Pardon applicants face extensive scrutiny. Officials review their personal, professional, marital and financial history. FBI agents interview friends and associates, even former spouses, and scour criminal records for offenses that applicants might have omitted. The Justice Department often solicits views from the sentencing judge and prosecutor.
But no one takes note of campaign contributions made to members of Congress or other public officials writing in support of applicants. Some officials say this is by design, that it would be inappropriate for the White House or the Justice Department to research an applicant’s political affiliation or history of donations.
“I truly did not want to know about campaign contributions and never allowed anyone on my staff to look at it,” Adams said, “because if you find that someone gave money, or didn’t give money, then you can’t have someone else wonder if that’s part of the reason why they were recommended for a pardon or denied. You just can’t go there.”
Congressional support does not ensure a pardon. In fact, the vast majority of applicants with congressional support failed, according to ProPublica’s review of letters from members of Congress to the Justice Department and the White House. About 10 percent of Bush’s 189 pardons went to people with congressional support.
“If a congressman called, you would listen to them,” said Kenneth Lee, a former associate White House counsel who reviewed pardon cases during Bush’s second term. “Sometimes it was a prominent politician. Other times it was an anguished mother with a son in prison. It helped to the extent that I would open the file and look again, but rarely did it add useful information.”
Almost from their first day in office, lawyers in the Obama White House began receiving calls from members of Congress advocating pardons.
“One of the problems with the process was the inequality of access,” said a former White House lawyer who asked to speak anonymously because he remains in government. “People with resources hire lawyers, sometimes former U.S. attorneys or former White House lawyers. It’s inherently unfair because the volume of applications is high and it’s easy to pull one out of the stack with a call.”
A Close Call
Critz’s father and grandfather built the family dealerships in Savannah into a multimillion-dollar business. In the 1980s, hoping to gain experience, Critz went to Florida to work at a dealership outside the family orbit.
Earning a promotion required selling as many as 20 cars per month. Critz, then in his mid-20s, fell in with a group of salesmen who developed a scheme to boost sales, records show. They placed newspaper ads appealing to customers with poor credit. When the potential buyers came in, the salesman put false income information on the loan applications. The deals went through and the salesmen met their quotas, but the purchasers were on the hook for payments they could not afford.
Critz pleaded guilty in 1989 to falsifying one such loan, cooperated with federal prosecutors and testified against his co-workers. He was sentenced to three years’ probation and allowed to live near his parents in Georgia.
By 1993, Critz and his wife, Debbie, were featured in Savannah Magazine as one of the city’s three “power couples.” Today, he is a well-known businessman and philanthropist who sponsors an annual half-marathon on Tybee Island in Kingston’s district. He chaired the local United Way campaign and was appointed to two local boards by the Savannah City Council.

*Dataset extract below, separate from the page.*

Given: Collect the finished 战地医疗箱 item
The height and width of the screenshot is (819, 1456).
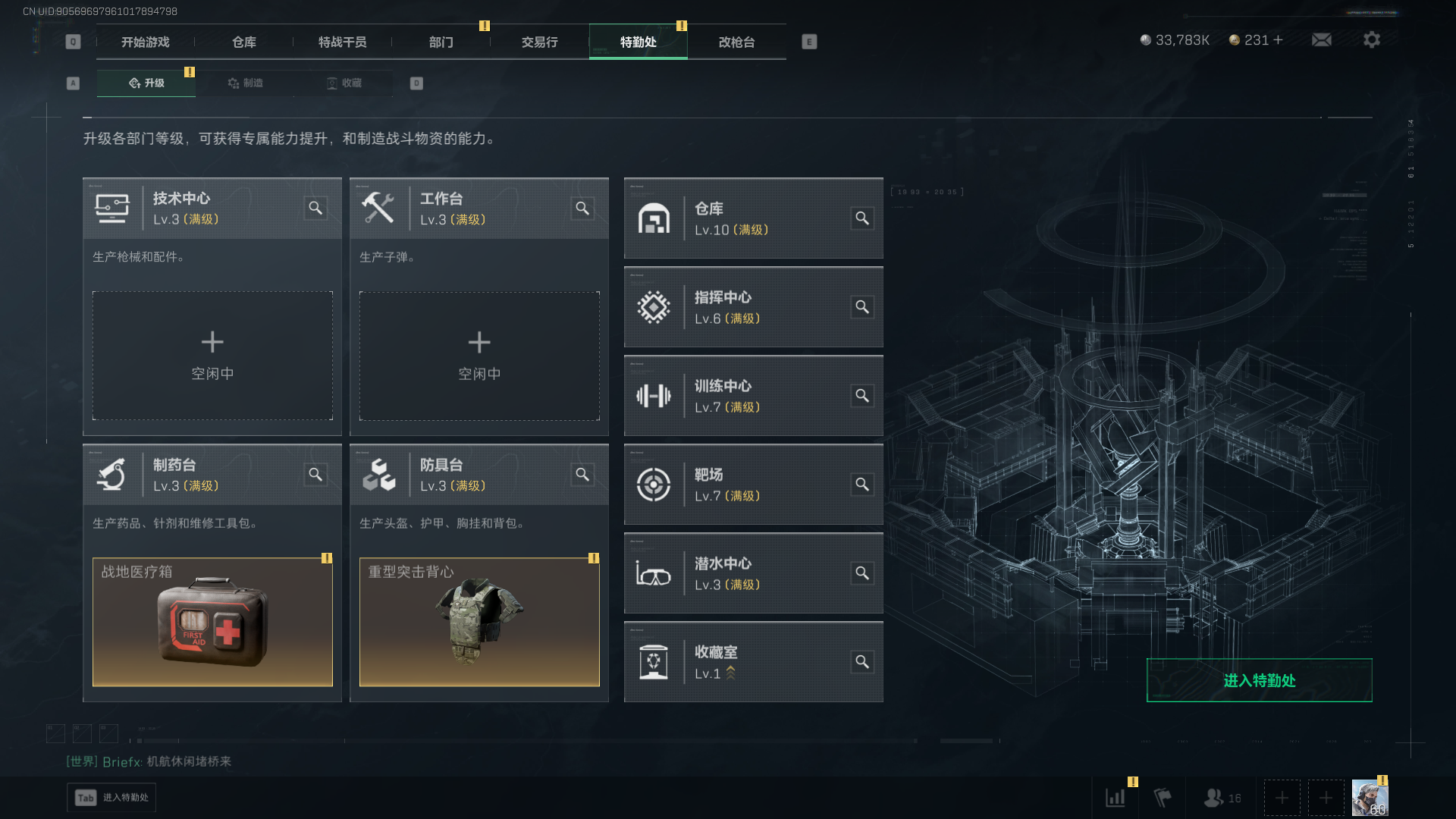Looking at the screenshot, I should click(x=212, y=622).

Critz’s good works made a case for his pardon, and he had need — two factors the pardons office considers. The federal conviction stood in the way of his taking over the family franchises, which included BMW, Mercedes-Benz and Buick dealerships.
But federal officials investigating his application were disturbed by other aspects of his life, including a 1975 drunken-driving conviction and a 1982 arrest for allegedly standing on a car and being disrespectful to a police officer. On his pardon application, Critz failed to disclose those events, according to Justice Department memos. During an FBI interview, he also failed to mention that between 1998 and 2000, he had used a firearm to hunt birds. Agents had discovered that he had a hunting license during that period. Federally convicted felons are barred from possessing firearms.
In addition, Critz’s driver’s license had been suspended three times before his 1989 conviction. In the years that followed, he was cited for speeding or other traffic violations 10 times.
Kingston vouched for Critz in a 2003 letter to Adams. Describing Critz as an “exemplary citizen,” Kingston wrote, “I have known Dale for twelve years and believe that he deserves a pardon.”
The congressman also shared a copy of the letter with Paul Murphy, then associate deputy attorney general and one of Adams’s bosses at the Justice Department. Murphy forwarded the letter to Adams with a note: “Let’s discuss when you have a moment.”
In May 2003, Critz’s attorney, John Hogan, who had worked at the Justice Department during the Clinton administration, called Adams to plead his client’s case.
Two months later, the U.S. attorney in Savannah, Richard Thompson, offered his unsolicited view to the pardon office — h e “wholeheartedly” and “unequivocally” endorsed Critz’s application. Former Justice Department officials said this was unusual because the case had been prosecuted by federal officials in Florida.
Persuaded, Adams recommended Critz for pardon.